Provided passage:
= = = = =
Food in Korea is great. It’s cheap, it’s nourishing, it’s healthy and if it’s made for you, it’s usually pretty fantastic. So the bar for what constitutes a good meal in Korea has slowly been raised since my arrival – I’ve had a few culinary clangers of course, but for the most part it’s been pretty fingerlickin’ whenever I’ve eaten out. And that is what this latest of my series is about: eating out in Korea.
Prior to arriving here, I expected the food of Korea to be delicious, but I was not prepared for the incredible diversity of meals and the variety of formats in which food is served. Most of all, I was not prepared for the level of importance that food has in Korean society. It’s not that food has to be fancy, or that it has to be organic or that it has to be the best: I think the best way to put it is to say that it’s just very important to Koreans to be well-fed. It’s as simple and as complex as that I’m afraid!
So, the time has come for me to write about Korean food, in earnest. My own culinary efforts at this point hardly exemplify what the country has to offer, so for now they will not feature. Instead, I will show you the staples: the mixed grills, the fish and chips and the hot-pots of South Korea, in a series called ‘Massida!’, the Korean word that means ‘delicious’.
First off: tonkatsu (돈까스), pronounced like don-cass-ugh.
This was served up at one of the many places to eat in Dunjeon. It’s a small place – the Korean equivalent of a ‘caff’. It’s run by a couple of women who are very attentive, particularly when your kimchi or rice is running low (they kindly replace either for free).
I’d better explain the image above. On the left, you can see the edge of a metal sheet. This is actually a tray that is embedded into the table itself and that stores chopsticks and spoons for the customer’s use. This feature is very common in Korean eateries. The knife and fork are provided especially: mainly because it’s tonkatsu, which needs to be cut and sliced.
On the big plate: the white stuff is boiled rice with some sesame seeds sprinkled on top. Needless to say, they do a good rice in Korea. Moving anti-clockwise, there is a cabbage salad with thousand island sauce (again, quite common). There’s not much scope for making this side dish badly. The yellow semi-circles (‘danmooji’) are slices of pickled radish and are perhaps the most common side dish in Korea. This will have been bought in a supermarket in bulk and there is very little variation when it comes to danmooji.
This brings us to the star of the show, the tonkatsu. Tonkatsu refers mostly to the method of preparation, rather than the meat itself. It’s essentially a chicken kiev, but made with pork in this case: the meat is thinned, filled, breaded and fried. A special tonkatsu sauce is then drizzled over it. You can get different fillings for the tonkatsu – I ordered a cheese filled donkatsu (cheese in Korean is ‘cheese’, except it’s pronounced ‘cheege-UGH‘, which is a bit of a warning sign when it comes to Korea’s abilities with cheese), but I got one filled with sweet potato instead. It’s very popular to fill things with sweet potato in South Korea, including otherwise delicious looking pastries and pizza crusts.
= = = = =
Information supplied:

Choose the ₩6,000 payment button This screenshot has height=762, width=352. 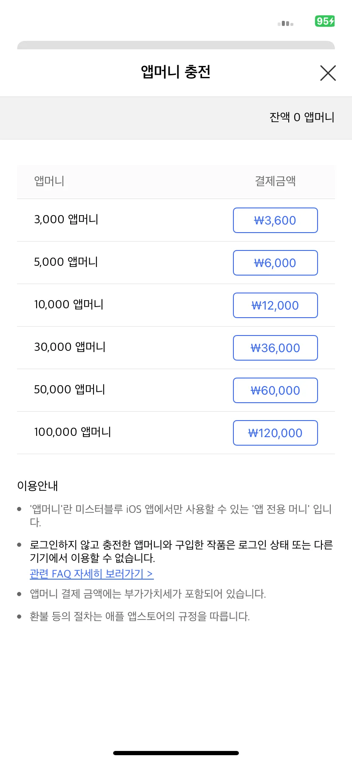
= = = = =
Task set:
1 - Summarize the Korean food post in two sentences.
2 - Write the next part of the Korean food post, picking up after its final sentence.

Answers to each task:
1 - The writer finds food in Korea cheap, healthy and usually excellent, and was surprised by its diversity and by how important being well-fed is to Koreans. The first entry in a series called 'Massida!' covers a tonkatsu meal at a small place in Dunjeon, served with rice, cabbage salad and pickled radish, and filled with sweet potato instead of the cheese that was ordered.

2 -
To be honest, tonkatsu’s perhaps the worst possible place to start with this culinary journey. If Bird’s Eye ever start doing a Korean line, you can GUARANTEE tonkatsu will be there. It’s basically a big fancy fish finger made out of pork and stuffed with something. The sauce, which was sweet and sour essentially, complimented it well. Perhaps there’s a gourmet tonkatsu out there, but so far I haven’t encountered it, it’s just a meal that’s satisfying in a very simple way.
Now, the other parts of the meal. You will notice a white cup on the right of the photo. This is a broth. I have no idea what is in it, but it has a sediment that half-floats, half-settles. It has a meaty taste, but also tastes a bit like honey. It compliments the meal really well and is pretty tasty in itself – it’s very normal for meals to be served with a hot broth of some kind.
The final part is the kimchi, and this deserves its own photo:
Again, I must emphasise that there are countless varieties of kimchi. It really is the cornerstone of Korean cuisine and I could devote an entire blog to it. I’m not ready to do that just yet, so instead here’s a brief description of what you see:
The one on the right is the bread and butter of the kimchi world. It’s pickled, spiced cabbage and I think it’s called ‘kaktugi’ (깍두기). The quality of this tends to be the litmus test for the quality of the place where you’re eating. In this case, it was fairly average. It’s always satisfying, but sometimes it’s really full of flavour and delicious in its own right.
The one in the bottom left was basically kimchi’d green beans. The texture was pleasing, nice and crunchy, and the flavour was nice enough, but nothing to write home about (although that’s essentially what I’m actually doing). The one in the top left was very similar to the kimchi’d green beans – very crunchy texture, and more flavour than the beans. No idea what the constituent vegetable was. Of all the kimchis on the day, this was my favourite, although again, it was by no means exceptional.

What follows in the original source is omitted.